Na declaração, o presidente também reforçou a importância das relações comerciais que mantém com a China e com os demais integrantes do bloco e lamentou que o encontro não pudesse ser realizado presencialmente.

O discurso é uma virada nas constantes críticas ao país asiático e seus produtos. Desde a campanha presidencial em 2018, não são raros os ataques proferidos contra os chineses.

A ‘vacina chinesa’ Coronavac, produzida no Brasil pelo Instituto Butantan, ressaltada nesta quarta por Bolsonaro, foi um dos seus alvos mais recentes. Nos últimos meses, não foram poucas as ocasiões em que o ex-capitão levantou suspeitas infundadas sobre a eficácia do imunizante.

Recentemente, Bolsonaro chegou a dizer que quando fosse se vacinar, optaria por não receber a Coronvac, repetindo em seguida as falsas acusações sobre a pouca eficácia.

Além das críticas à vacina, o presidente já insinuou diversas vezes que o coronavírus pode ter sido criado em laboratório pela China. Em pelo menos duas ocasiões neste ano, ele levantou suspeitas sobre o papel do colega de BRICS em uma possível ‘guerra química’.

Após as declarações, a Sinovac, fabricante chinesa da Coronavac, cobrou o fim dos ataques por parte de Bolsonaro para que o Brasil seguisse tendo boas relações comerciais com a empresa.

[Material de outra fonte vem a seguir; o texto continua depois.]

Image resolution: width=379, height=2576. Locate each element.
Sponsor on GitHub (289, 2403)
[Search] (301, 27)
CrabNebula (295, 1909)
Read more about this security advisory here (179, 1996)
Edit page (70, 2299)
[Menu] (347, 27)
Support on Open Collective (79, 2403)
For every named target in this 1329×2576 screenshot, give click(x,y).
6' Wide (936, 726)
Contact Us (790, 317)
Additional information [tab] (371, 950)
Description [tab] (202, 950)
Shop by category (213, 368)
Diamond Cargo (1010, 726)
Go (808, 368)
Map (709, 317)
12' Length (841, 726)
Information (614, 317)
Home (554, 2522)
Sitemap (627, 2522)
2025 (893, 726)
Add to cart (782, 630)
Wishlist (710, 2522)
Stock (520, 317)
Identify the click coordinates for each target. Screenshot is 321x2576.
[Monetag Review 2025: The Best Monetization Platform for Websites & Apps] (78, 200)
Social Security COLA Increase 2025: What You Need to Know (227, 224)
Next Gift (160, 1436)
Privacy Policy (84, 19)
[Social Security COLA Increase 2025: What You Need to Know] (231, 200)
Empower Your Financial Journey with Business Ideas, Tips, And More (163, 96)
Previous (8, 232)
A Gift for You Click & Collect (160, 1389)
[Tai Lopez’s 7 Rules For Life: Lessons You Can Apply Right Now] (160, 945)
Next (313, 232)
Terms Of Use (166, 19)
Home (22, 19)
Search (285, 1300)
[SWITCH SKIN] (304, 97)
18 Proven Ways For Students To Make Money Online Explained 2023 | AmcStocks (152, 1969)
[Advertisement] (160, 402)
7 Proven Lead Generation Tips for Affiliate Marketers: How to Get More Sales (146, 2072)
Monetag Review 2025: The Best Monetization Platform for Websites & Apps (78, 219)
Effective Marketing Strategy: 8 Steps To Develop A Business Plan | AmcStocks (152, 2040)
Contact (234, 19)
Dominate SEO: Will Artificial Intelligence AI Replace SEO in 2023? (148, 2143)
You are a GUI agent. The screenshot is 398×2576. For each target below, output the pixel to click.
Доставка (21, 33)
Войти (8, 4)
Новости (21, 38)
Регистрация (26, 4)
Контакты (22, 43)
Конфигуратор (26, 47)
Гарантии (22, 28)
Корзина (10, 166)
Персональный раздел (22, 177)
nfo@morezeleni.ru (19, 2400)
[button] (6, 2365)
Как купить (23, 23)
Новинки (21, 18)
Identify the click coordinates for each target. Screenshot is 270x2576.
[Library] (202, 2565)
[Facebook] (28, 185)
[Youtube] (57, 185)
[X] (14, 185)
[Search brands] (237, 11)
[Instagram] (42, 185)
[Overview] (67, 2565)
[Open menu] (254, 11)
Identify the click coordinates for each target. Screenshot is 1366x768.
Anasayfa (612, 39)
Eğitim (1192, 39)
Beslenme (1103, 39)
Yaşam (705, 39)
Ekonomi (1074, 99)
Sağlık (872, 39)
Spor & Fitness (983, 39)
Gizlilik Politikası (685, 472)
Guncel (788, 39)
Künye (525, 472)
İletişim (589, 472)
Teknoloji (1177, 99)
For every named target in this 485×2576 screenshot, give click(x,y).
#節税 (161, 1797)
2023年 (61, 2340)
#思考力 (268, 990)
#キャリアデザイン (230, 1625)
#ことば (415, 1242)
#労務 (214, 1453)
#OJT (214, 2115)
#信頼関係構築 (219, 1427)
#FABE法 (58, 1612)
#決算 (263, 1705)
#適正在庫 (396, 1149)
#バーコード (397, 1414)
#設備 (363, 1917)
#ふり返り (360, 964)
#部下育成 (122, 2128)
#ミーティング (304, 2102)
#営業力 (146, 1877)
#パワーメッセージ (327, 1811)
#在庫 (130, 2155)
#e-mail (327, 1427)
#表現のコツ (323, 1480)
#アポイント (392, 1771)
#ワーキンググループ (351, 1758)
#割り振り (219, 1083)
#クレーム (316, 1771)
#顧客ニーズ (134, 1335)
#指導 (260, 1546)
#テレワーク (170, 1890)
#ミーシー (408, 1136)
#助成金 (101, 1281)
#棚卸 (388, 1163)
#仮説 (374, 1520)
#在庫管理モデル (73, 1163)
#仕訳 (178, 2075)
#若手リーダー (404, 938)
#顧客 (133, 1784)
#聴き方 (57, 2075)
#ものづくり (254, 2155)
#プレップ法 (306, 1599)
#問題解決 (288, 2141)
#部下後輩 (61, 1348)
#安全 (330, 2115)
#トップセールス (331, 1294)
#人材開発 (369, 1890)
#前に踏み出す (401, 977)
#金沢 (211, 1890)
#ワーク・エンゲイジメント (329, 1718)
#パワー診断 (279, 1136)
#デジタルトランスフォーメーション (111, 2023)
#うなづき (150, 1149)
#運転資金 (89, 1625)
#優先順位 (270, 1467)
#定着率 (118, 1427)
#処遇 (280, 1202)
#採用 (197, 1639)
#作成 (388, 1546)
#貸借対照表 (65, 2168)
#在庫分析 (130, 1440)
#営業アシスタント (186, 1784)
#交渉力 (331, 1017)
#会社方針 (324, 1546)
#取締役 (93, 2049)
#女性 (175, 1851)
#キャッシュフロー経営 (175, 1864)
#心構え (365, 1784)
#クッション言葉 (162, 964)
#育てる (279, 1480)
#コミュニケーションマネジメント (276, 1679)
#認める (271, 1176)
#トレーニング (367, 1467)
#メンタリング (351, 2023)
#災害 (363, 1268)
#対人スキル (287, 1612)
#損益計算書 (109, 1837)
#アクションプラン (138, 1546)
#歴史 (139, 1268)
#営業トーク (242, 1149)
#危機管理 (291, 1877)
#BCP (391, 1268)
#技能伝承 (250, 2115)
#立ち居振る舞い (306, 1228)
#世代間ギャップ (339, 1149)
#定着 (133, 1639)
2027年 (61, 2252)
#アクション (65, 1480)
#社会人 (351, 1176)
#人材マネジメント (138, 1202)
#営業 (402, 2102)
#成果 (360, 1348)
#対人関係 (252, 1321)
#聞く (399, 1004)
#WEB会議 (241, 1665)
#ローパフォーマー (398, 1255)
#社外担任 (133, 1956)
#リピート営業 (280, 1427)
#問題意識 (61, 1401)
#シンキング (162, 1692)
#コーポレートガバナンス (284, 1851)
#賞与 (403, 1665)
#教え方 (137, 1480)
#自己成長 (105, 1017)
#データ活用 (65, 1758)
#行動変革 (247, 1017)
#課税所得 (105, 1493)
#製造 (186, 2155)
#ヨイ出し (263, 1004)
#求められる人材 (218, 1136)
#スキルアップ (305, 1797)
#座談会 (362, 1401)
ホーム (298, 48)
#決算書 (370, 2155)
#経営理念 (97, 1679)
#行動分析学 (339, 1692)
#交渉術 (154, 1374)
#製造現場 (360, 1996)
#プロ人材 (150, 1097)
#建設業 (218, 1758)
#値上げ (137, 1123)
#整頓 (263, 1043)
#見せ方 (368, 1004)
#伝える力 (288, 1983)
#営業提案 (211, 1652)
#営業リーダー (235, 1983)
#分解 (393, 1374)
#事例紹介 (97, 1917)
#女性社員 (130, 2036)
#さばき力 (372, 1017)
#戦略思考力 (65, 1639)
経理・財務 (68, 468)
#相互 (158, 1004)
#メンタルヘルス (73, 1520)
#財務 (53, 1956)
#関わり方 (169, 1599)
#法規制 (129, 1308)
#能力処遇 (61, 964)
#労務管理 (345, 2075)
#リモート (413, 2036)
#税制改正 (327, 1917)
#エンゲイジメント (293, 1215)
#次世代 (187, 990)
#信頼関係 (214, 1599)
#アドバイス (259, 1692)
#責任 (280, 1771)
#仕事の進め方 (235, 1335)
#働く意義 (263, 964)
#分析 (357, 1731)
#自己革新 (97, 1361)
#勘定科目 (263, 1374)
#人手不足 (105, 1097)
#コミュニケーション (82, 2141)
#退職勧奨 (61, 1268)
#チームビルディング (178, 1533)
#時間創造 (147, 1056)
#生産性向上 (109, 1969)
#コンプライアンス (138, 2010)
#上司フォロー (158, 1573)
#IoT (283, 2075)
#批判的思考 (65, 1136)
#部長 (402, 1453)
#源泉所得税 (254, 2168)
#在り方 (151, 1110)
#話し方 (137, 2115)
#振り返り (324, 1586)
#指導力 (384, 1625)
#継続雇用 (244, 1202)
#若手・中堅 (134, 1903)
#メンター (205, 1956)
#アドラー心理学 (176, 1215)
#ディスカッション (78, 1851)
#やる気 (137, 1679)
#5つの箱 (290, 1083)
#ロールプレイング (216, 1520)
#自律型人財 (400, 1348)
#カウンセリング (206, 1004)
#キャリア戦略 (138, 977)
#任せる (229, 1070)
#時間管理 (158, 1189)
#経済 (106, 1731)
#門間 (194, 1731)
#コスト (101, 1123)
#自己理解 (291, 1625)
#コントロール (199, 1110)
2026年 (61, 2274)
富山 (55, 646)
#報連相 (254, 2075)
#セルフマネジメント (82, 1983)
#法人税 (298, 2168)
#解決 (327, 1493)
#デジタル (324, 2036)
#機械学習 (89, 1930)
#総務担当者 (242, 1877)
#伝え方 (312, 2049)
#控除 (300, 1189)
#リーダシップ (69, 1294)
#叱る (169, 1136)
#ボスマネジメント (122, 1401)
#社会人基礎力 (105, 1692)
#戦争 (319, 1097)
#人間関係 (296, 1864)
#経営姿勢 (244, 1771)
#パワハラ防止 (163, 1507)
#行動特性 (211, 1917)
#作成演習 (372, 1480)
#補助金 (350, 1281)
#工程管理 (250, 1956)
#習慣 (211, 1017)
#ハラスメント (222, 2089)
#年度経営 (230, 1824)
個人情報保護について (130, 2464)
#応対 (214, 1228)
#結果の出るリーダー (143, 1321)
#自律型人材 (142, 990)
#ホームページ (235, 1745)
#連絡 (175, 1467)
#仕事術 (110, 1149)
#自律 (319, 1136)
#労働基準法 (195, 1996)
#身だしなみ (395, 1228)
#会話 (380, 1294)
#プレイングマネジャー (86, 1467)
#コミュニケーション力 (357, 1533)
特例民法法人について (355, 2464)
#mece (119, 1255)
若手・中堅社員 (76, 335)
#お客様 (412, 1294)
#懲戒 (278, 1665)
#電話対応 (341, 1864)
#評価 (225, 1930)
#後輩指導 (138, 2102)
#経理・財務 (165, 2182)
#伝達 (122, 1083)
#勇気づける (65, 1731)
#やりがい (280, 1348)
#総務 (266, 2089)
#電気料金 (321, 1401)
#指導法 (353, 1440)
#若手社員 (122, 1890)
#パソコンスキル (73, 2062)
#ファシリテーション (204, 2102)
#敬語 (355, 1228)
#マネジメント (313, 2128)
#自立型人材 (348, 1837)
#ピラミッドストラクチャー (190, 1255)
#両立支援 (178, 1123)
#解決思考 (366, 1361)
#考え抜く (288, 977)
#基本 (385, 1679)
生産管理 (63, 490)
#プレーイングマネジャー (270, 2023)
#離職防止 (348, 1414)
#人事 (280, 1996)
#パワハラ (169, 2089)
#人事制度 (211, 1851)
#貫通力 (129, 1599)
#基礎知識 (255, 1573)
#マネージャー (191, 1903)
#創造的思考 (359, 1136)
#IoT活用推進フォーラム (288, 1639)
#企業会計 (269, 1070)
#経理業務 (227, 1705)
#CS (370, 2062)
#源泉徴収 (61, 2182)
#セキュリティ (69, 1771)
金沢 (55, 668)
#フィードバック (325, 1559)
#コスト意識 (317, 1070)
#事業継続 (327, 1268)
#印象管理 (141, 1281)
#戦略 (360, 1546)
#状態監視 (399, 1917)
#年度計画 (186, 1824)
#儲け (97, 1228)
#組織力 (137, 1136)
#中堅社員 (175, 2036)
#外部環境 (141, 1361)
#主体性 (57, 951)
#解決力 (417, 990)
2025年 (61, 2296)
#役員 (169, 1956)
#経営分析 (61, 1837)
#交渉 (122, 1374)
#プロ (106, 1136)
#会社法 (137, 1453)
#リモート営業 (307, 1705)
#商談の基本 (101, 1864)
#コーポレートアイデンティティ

Como consequência dos ataques, o envio de insumos para a produção de vacinas no Brasil, o chamado IFA, já atrasou em ao menos uma ocasião. Em maio, após atrasos na chegada do material, o Butantan alegou que “questões referentes à relação diplomática Brasil x China poderiam estar interferindo diretamente no cronograma de liberação de novos lotes de insumos”.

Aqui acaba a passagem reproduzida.